## The request
Show every line of the items that contains the word "Open".

## Rows

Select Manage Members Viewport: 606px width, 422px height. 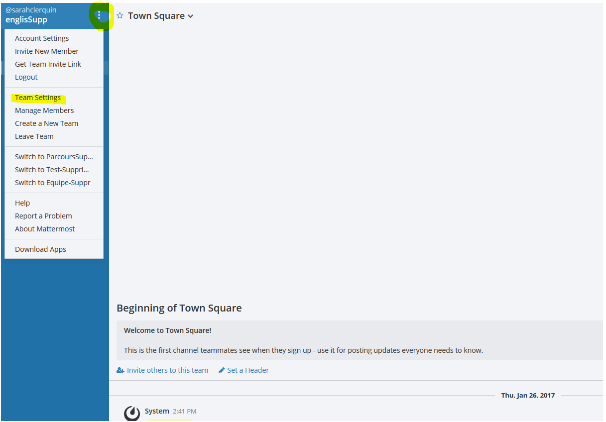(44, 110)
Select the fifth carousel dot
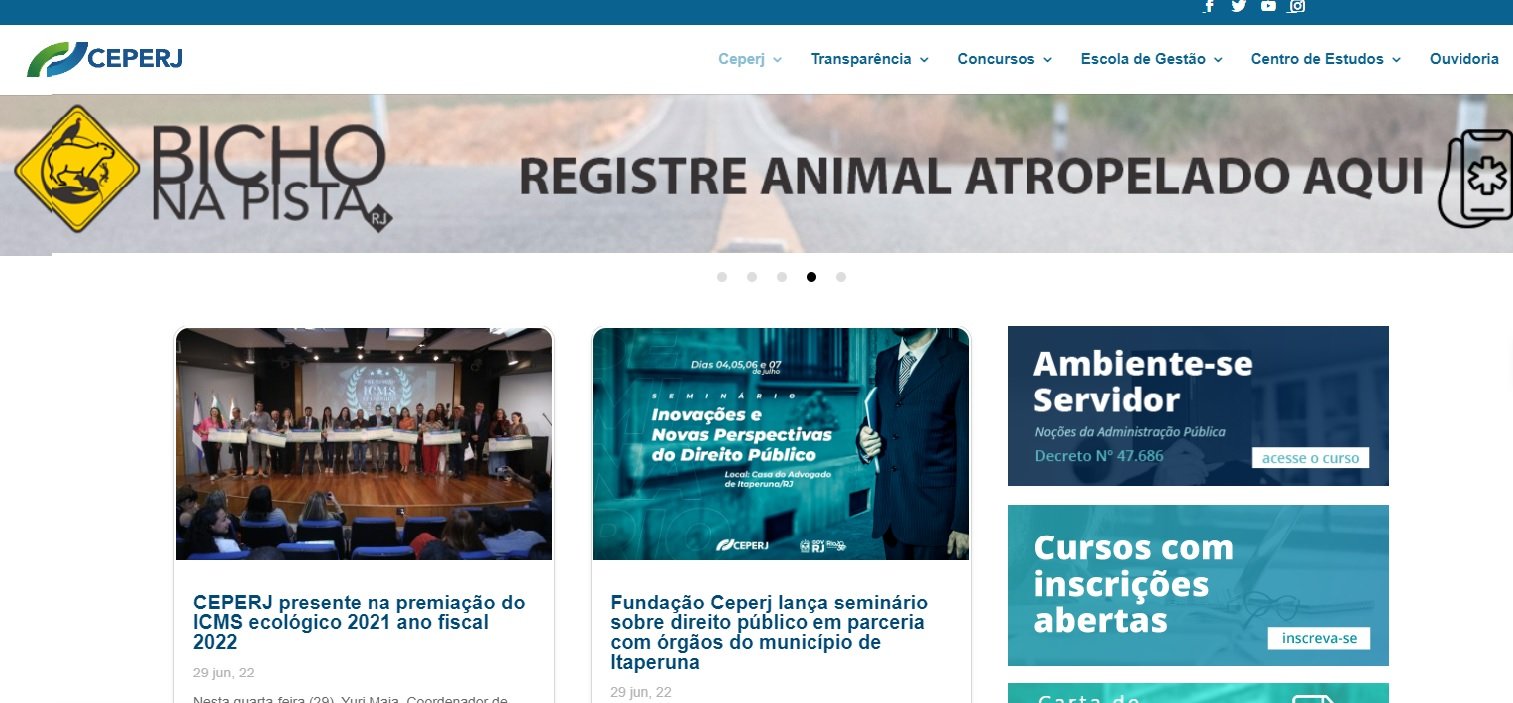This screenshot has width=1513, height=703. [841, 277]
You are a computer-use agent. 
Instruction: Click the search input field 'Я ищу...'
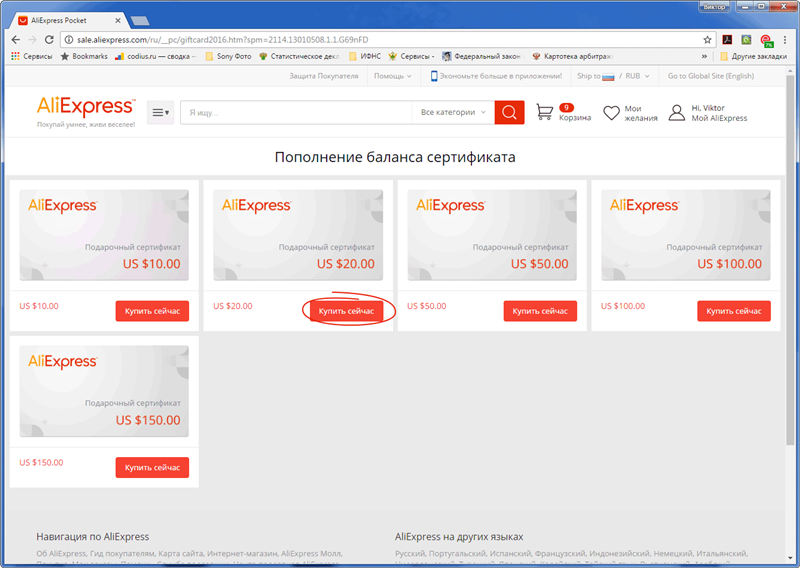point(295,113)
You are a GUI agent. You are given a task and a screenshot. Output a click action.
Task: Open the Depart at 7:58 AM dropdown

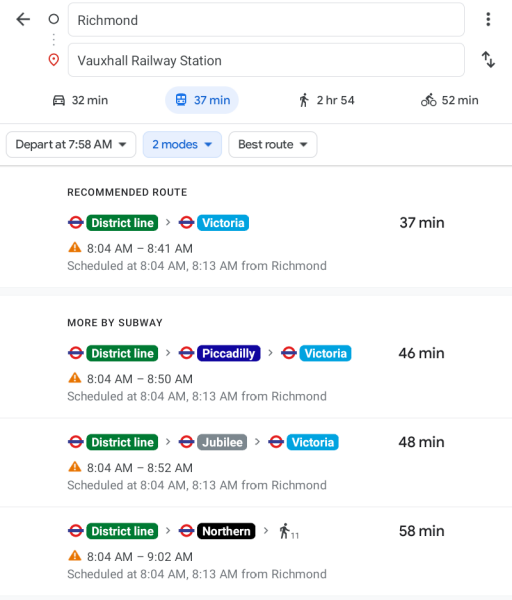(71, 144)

==

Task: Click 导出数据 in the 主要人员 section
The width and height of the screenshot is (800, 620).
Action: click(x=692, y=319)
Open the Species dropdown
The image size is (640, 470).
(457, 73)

---

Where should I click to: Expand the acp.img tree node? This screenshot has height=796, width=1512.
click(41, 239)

## Solution
Task: Open the Depart at 7:58 AM dropdown
Open the Species dropdown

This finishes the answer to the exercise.